# Items stored from a collection
== == ==
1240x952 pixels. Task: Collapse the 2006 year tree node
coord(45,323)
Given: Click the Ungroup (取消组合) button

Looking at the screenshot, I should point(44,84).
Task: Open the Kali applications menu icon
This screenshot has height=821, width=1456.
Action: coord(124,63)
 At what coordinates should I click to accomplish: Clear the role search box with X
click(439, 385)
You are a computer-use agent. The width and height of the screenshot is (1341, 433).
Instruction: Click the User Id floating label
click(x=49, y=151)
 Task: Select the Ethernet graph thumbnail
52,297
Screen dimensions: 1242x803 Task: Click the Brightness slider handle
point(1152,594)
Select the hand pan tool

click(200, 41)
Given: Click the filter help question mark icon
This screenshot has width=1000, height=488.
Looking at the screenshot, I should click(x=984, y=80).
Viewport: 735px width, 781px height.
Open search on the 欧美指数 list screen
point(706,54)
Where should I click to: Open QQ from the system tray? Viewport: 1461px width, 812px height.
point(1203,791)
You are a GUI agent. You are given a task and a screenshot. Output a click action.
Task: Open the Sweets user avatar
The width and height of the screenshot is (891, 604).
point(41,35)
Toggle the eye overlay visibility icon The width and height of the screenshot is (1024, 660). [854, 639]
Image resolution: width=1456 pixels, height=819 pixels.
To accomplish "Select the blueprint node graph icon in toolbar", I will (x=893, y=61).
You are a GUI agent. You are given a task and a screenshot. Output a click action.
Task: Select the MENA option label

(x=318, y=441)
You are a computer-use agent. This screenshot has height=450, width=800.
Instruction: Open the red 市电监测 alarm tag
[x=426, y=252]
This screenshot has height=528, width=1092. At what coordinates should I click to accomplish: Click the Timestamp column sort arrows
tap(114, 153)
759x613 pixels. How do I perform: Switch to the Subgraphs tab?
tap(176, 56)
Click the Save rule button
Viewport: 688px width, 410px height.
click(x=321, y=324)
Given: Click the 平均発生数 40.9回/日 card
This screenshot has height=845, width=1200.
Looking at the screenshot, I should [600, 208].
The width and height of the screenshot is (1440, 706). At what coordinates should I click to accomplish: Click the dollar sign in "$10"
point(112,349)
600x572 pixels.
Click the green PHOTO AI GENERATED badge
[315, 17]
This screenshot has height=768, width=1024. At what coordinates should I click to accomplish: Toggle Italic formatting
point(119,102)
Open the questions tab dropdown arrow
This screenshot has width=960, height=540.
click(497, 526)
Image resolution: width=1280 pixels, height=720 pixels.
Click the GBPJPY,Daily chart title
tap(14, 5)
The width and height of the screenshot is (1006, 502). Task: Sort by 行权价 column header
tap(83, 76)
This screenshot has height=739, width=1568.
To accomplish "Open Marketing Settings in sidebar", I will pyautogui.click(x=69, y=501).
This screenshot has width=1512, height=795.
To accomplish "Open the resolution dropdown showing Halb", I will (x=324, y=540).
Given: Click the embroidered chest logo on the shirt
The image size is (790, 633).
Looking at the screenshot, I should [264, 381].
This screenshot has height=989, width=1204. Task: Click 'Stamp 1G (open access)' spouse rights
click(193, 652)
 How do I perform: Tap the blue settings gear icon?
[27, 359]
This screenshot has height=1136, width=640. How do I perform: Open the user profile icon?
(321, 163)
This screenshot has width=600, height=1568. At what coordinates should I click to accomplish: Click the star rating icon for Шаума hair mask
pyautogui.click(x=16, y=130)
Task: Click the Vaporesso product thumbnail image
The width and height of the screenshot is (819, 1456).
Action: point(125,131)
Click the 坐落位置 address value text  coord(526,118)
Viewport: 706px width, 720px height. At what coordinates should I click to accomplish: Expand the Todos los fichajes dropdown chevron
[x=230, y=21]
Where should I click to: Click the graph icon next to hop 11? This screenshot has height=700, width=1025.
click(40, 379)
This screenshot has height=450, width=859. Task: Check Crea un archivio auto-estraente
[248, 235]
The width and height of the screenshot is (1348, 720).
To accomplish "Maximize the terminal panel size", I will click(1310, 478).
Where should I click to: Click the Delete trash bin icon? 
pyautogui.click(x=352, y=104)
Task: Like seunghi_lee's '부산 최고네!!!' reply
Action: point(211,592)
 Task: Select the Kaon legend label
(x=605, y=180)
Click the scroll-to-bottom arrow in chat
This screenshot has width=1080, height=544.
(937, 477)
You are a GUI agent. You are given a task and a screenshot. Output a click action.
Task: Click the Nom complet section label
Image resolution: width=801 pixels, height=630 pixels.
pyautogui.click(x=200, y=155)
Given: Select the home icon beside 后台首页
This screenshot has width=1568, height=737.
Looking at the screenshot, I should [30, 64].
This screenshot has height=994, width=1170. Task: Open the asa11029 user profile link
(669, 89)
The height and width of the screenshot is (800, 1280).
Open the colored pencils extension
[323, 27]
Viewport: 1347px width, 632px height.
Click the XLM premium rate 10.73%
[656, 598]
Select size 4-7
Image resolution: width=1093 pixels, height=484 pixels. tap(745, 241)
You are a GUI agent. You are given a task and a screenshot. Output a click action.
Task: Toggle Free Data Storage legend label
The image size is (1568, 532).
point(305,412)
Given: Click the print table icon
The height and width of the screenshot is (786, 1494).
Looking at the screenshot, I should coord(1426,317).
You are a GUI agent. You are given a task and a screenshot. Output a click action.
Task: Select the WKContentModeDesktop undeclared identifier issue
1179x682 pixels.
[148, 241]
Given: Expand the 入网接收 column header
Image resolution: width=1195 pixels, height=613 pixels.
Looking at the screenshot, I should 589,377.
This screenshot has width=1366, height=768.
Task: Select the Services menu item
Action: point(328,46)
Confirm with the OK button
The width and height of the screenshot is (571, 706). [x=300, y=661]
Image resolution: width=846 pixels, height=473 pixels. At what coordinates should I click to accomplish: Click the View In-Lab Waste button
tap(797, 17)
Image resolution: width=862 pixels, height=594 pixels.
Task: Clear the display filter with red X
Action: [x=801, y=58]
== == ==
# Request
Please rewrite all the items above, replacing "Brightness slider handle" with "Volume slider handle" and keeping everything else the same.

# Complete response
1240x952 pixels. Task: Collapse the 2006 year tree node
coord(45,323)
Given: Click the Ungroup (取消组合) button

Looking at the screenshot, I should point(44,84).
Task: Open the Kali applications menu icon
This screenshot has height=821, width=1456.
Action: coord(124,63)
 At what coordinates should I click to accomplish: Clear the role search box with X
click(439, 385)
You are a computer-use agent. The width and height of the screenshot is (1341, 433).
Instruction: Click the User Id floating label
click(x=49, y=151)
 Task: Select the Ethernet graph thumbnail
52,297
Screen dimensions: 1242x803 Task: Click the Volume slider handle
point(1152,594)
Select the hand pan tool

click(200, 41)
Given: Click the filter help question mark icon
This screenshot has width=1000, height=488.
Looking at the screenshot, I should click(x=984, y=80).
Viewport: 735px width, 781px height.
Open search on the 欧美指数 list screen
point(706,54)
Where should I click to: Open QQ from the system tray? Viewport: 1461px width, 812px height.
point(1203,791)
You are a GUI agent. You are given a task and a screenshot. Output a click action.
Task: Open the Sweets user avatar
The width and height of the screenshot is (891, 604).
point(41,35)
Toggle the eye overlay visibility icon The width and height of the screenshot is (1024, 660). [854, 639]
Image resolution: width=1456 pixels, height=819 pixels.
To accomplish "Select the blueprint node graph icon in toolbar", I will (x=893, y=61).
You are a GUI agent. You are given a task and a screenshot. Output a click action.
Task: Select the MENA option label

(x=318, y=441)
You are a computer-use agent. This screenshot has height=450, width=800.
Instruction: Open the red 市电监测 alarm tag
[x=426, y=252]
This screenshot has height=528, width=1092. At what coordinates should I click to accomplish: Click the Timestamp column sort arrows
tap(114, 153)
759x613 pixels. How do I perform: Switch to the Subgraphs tab?
tap(176, 56)
Click the Save rule button
Viewport: 688px width, 410px height.
click(x=321, y=324)
Given: Click the 平均発生数 40.9回/日 card
This screenshot has height=845, width=1200.
Looking at the screenshot, I should [600, 208].
The width and height of the screenshot is (1440, 706). At what coordinates should I click to accomplish: Click the dollar sign in "$10"
point(112,349)
600x572 pixels.
Click the green PHOTO AI GENERATED badge
[315, 17]
This screenshot has height=768, width=1024. At what coordinates should I click to accomplish: Toggle Italic formatting
point(119,102)
Open the questions tab dropdown arrow
This screenshot has width=960, height=540.
click(497, 526)
Image resolution: width=1280 pixels, height=720 pixels.
Click the GBPJPY,Daily chart title
tap(14, 5)
The width and height of the screenshot is (1006, 502). Task: Sort by 行权价 column header
tap(83, 76)
This screenshot has height=739, width=1568.
To accomplish "Open Marketing Settings in sidebar", I will pyautogui.click(x=69, y=501).
This screenshot has width=1512, height=795.
To accomplish "Open the resolution dropdown showing Halb", I will (x=324, y=540).
Given: Click the embroidered chest logo on the shirt
The image size is (790, 633).
Looking at the screenshot, I should [264, 381].
This screenshot has height=989, width=1204. Task: Click 'Stamp 1G (open access)' spouse rights
click(193, 652)
 How do I perform: Tap the blue settings gear icon?
[27, 359]
This screenshot has height=1136, width=640. How do I perform: Open the user profile icon?
(321, 163)
This screenshot has width=600, height=1568. At what coordinates should I click to accomplish: Click the star rating icon for Шаума hair mask
pyautogui.click(x=16, y=130)
Task: Click the Vaporesso product thumbnail image
The width and height of the screenshot is (819, 1456).
Action: point(125,131)
Click the 坐落位置 address value text  coord(526,118)
Viewport: 706px width, 720px height. At what coordinates should I click to accomplish: Expand the Todos los fichajes dropdown chevron
[x=230, y=21]
Where should I click to: Click the graph icon next to hop 11? This screenshot has height=700, width=1025.
click(40, 379)
This screenshot has height=450, width=859. Task: Check Crea un archivio auto-estraente
[248, 235]
The width and height of the screenshot is (1348, 720).
To accomplish "Maximize the terminal panel size", I will click(1310, 478).
Where should I click to: Click the Delete trash bin icon? 
pyautogui.click(x=352, y=104)
Task: Like seunghi_lee's '부산 최고네!!!' reply
Action: point(211,592)
 Task: Select the Kaon legend label
(x=605, y=180)
Click the scroll-to-bottom arrow in chat
This screenshot has width=1080, height=544.
(937, 477)
You are a GUI agent. You are given a task and a screenshot. Output a click action.
Task: Click the Nom complet section label
Image resolution: width=801 pixels, height=630 pixels.
pyautogui.click(x=200, y=155)
Given: Select the home icon beside 后台首页
This screenshot has width=1568, height=737.
Looking at the screenshot, I should [30, 64].
This screenshot has height=994, width=1170. Task: Open the asa11029 user profile link
(669, 89)
The height and width of the screenshot is (800, 1280).
Open the colored pencils extension
[323, 27]
Viewport: 1347px width, 632px height.
Click the XLM premium rate 10.73%
[656, 598]
Select size 4-7
Image resolution: width=1093 pixels, height=484 pixels. tap(745, 241)
You are a GUI agent. You are given a task and a screenshot. Output a click action.
Task: Toggle Free Data Storage legend label
The image size is (1568, 532).
point(305,412)
Given: Click the print table icon
The height and width of the screenshot is (786, 1494).
Looking at the screenshot, I should coord(1426,317).
You are a GUI agent. You are given a task and a screenshot. Output a click action.
Task: Select the WKContentModeDesktop undeclared identifier issue
1179x682 pixels.
[148, 241]
Given: Expand the 入网接收 column header
Image resolution: width=1195 pixels, height=613 pixels.
Looking at the screenshot, I should 589,377.
This screenshot has width=1366, height=768.
Task: Select the Services menu item
Action: point(328,46)
Confirm with the OK button
The width and height of the screenshot is (571, 706). [x=300, y=661]
Image resolution: width=846 pixels, height=473 pixels. At what coordinates should I click to accomplish: Click the View In-Lab Waste button
tap(797, 17)
Image resolution: width=862 pixels, height=594 pixels.
Task: Clear the display filter with red X
Action: [x=801, y=58]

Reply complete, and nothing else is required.